Vom nächtlichen Arbeiten unseres Gehirns – und vom Loslassen
- Anna Wirth
- Feb 19
- 1 min read

Wir sind es gewohnt, zu glauben, dass in der Nacht alles herunterfährt. Die Systeme gehen in den Sparmodus, der Körper ruht, der Geist schaltet ab. Doch genau das tut unser Gehirn nicht.
Im Schlaf wird das Gehirn nicht ausgeschaltet. Es arbeitet weiter – nur anders.
Neurowissenschaftler zeigen, dass vor allem jene Bereiche aktiv bleiben, die für Sicherheit, Überleben und die grundlegende Steuerung unseres Körpers zuständig sind. Atmung, Herzschlag, Körpertemperatur und Hormonhaushalt werden auch nachts präzise reguliert. Der Hirnstamm bleibt wachsam.

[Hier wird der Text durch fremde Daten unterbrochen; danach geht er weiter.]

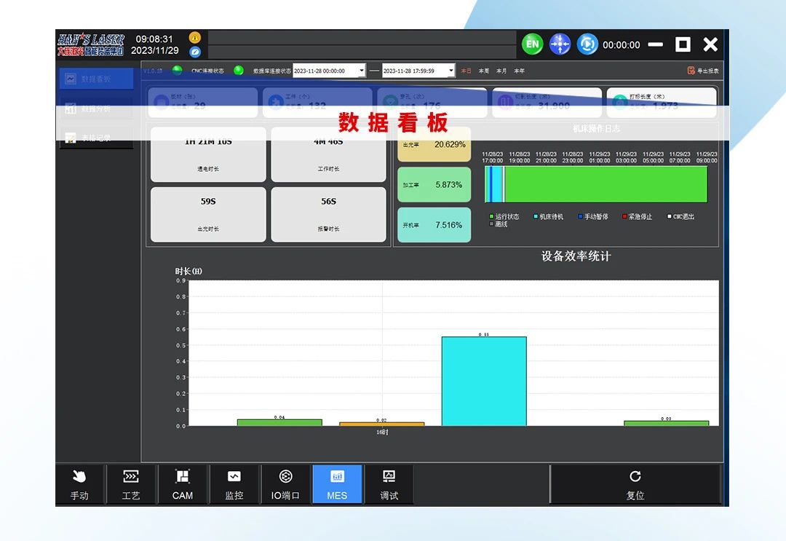This screenshot has height=541, width=786.
Task: Select the IO端口 port icon
Action: (285, 484)
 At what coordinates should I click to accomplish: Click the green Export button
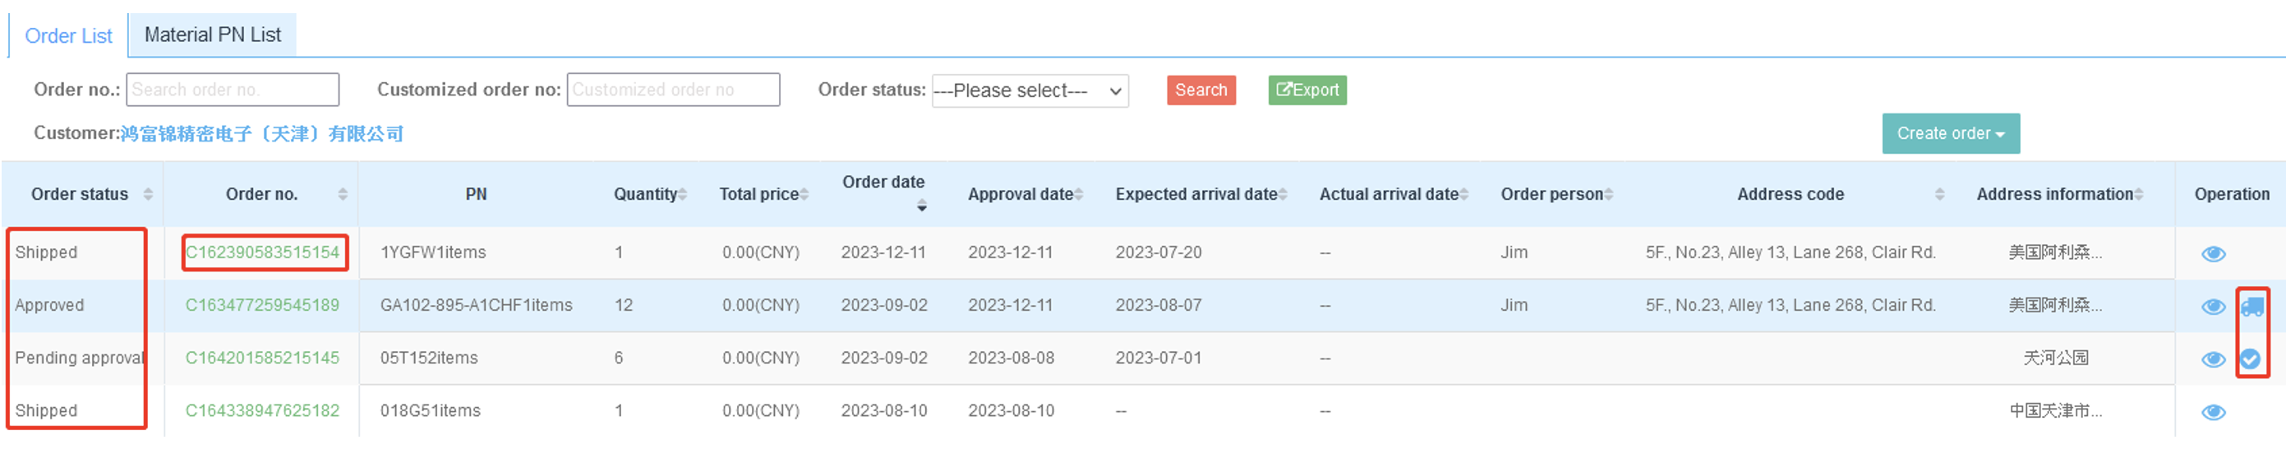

Während sich unser Gehirn tagsüber stark auf äußere Aufgaben konzentriert, richtet es sich nachts nach innen. Es kümmert sich um die innere Ordnung. Um das, was tagsüber liegen geblieben ist. Um körperliche Balance, emotionale Verarbeitung und das Sortieren von Informationen. Man könnte sagen: Der Schlaf ist die Zeit der autonomen, selbstständigen Regulation.
Solange alles im Lot ist, merken wir davon nichts. Wir schlafen.
Doch das Gehirn bleibt aufmerksam. Es überprüft Ressourcen, bewertet Belastungen – und reagiert auf offene Fragen. Auf Themen, bei denen der nächste Schritt noch fehlt. Auf Situationen, die als unklar oder potenziell bedrohlich erlebt werden.
Gibt es davon zu viele, bleibt das Nervensystem in Alarmbereitschaft. Diese Übererregung nennt man in der Schlafmedizin Hyperarousal – sie gilt als einer der zentralen Mechanismen von Schlaflosigkeit. In solchen Momenten handelt das Gehirn nicht „falsch“, sondern logisch: Es fordert unsere bewusste Aufmerksamkeit ein. Entscheidung. Klärung.